-------- Source passage --------

File source after deletion and writing again not working properly
A note for the community
- Please vote on this issue by adding a 👍 reaction to the original issue to help the community and maintainers prioritize this request
- If you are interested in working on this issue or have submitted a pull request, please leave a comment
Problem
After file removal and immediate create and write again, vector may keep file for delition and does not see any new input for this file.
Way to reproduce the bug with the configuration, attached below
- Go to working directory:
cd /tmp - Simulate rotating in bash. We're going to do it with file removal.
for i in {1..101}; do echo "abc: $i" >> 1.txt; done; rm 1.txt; for i in {1..10100}; do echo "cde: $i" >> 1.txt; done; - check if file is not released by vector:
lsof -nP +L1
COMMAND PID USER FD TYPE DEVICE SIZE/OFF NLINK NODE NAME
vector 413099 root 9r REG 259,2 100795 0 8126906 /tmp/1.txt (deleted)
This is the case when vector did not release the file.
If you see no held files, try again from step 2. Usually we need 2-3 attempts to get file not released by vector.
After this happens, vector does not see any input from this file:
$ tail -n 1 vector-1234.log
{"file":"/tmp/1.txt","host":"host","message":"abc: 101","source_type":"file","timestamp":"2023-01-10T10:52:36.667782990Z"}
Note, this is the last line before file was dropped. No data from new file is presented in output log
Configuration
sources:
post_dummy_source:
type: file
include:
- /tmp/*.txt
sinks:
my_sink_id:
type: file
inputs:
- post_*
compression: none
encoding:
codec: json
path: /tmp/vector-1234.log
### Version
vector 0.26.0 (x86_64-unknown-linux-gnu c6b5bc2 2022-12-05)

--------

What to work on: Decide whether each statement agrees with the bug report above, answering yes or no and quoting the words from the report that settle it. (a) The held file usually appears on the first try. (b) The sink is set to encode its output as JSON. (c) The last line of the output log comes from the newly written file.

-------- Information shown --------

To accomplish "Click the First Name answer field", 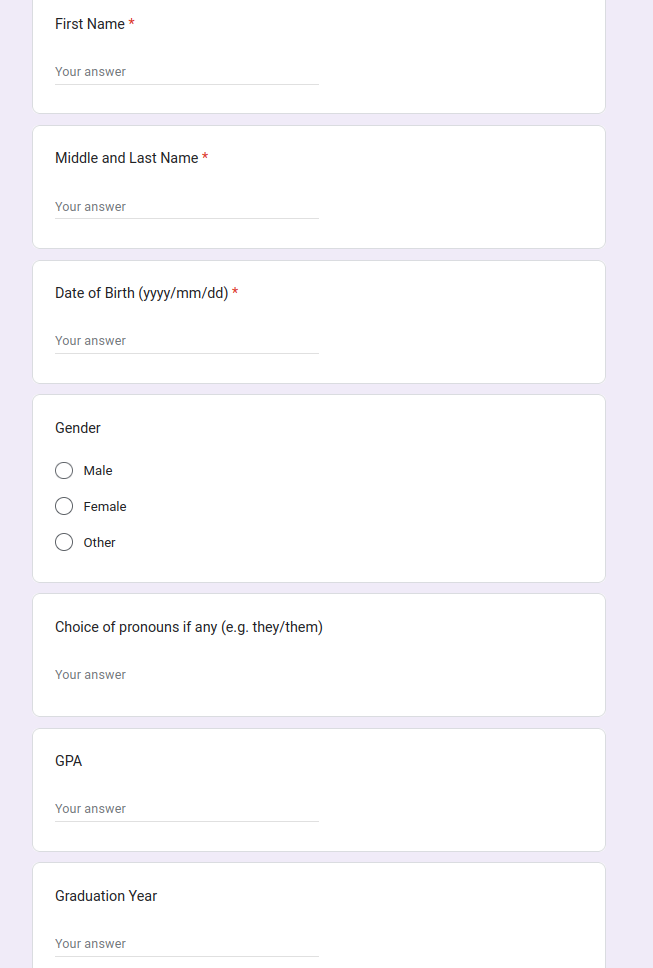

--------

The output:
(a) No: "Usually we need 2-3 attempts to get file not released by vector."
(b) Yes: "codec: json"
(c) No: "No data from new file is presented in output log"